• [Your task]: Copy out exactly the lines from the line containing "Switch to Printers and Cameras tab" to the end of the listing.

Segment Start: Data

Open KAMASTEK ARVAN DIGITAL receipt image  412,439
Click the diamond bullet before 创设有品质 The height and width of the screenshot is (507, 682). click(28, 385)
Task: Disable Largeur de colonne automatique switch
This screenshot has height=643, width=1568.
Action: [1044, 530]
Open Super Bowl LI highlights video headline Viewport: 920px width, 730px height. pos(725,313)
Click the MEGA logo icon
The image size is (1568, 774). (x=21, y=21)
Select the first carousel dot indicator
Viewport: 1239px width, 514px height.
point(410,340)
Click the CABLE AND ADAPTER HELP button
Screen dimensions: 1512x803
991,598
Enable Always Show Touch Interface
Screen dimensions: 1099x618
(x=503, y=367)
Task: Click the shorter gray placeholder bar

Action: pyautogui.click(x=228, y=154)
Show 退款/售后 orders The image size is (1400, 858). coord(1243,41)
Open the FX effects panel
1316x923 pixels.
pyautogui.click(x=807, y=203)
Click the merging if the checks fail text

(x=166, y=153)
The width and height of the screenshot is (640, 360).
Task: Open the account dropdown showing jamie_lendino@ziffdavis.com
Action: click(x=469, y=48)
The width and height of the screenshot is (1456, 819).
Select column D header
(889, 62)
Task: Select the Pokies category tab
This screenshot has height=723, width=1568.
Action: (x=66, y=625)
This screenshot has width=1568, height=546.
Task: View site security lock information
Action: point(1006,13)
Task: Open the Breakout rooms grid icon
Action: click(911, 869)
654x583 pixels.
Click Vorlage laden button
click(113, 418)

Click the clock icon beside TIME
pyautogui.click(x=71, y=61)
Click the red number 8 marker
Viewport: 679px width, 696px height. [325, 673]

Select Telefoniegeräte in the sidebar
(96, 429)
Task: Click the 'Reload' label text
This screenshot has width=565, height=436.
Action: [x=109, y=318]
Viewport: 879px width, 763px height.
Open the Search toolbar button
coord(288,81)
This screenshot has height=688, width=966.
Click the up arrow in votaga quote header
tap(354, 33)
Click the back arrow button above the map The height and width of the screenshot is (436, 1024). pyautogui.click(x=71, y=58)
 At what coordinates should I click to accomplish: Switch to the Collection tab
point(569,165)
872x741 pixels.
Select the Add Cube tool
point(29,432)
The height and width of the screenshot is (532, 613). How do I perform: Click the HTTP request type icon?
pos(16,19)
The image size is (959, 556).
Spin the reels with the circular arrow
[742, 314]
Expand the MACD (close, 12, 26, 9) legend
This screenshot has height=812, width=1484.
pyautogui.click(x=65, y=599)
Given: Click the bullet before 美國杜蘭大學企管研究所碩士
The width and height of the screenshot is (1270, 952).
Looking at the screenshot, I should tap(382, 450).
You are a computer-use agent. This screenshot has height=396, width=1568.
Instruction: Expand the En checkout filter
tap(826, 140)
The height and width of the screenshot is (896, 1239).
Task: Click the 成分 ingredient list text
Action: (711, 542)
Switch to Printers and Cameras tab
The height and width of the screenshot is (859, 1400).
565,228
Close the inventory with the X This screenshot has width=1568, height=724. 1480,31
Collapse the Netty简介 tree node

Segment End: Data

• [Result]:
Switch to Printers and Cameras tab
The height and width of the screenshot is (859, 1400).
565,228
Close the inventory with the X This screenshot has width=1568, height=724. 1480,31
Collapse the Netty简介 tree node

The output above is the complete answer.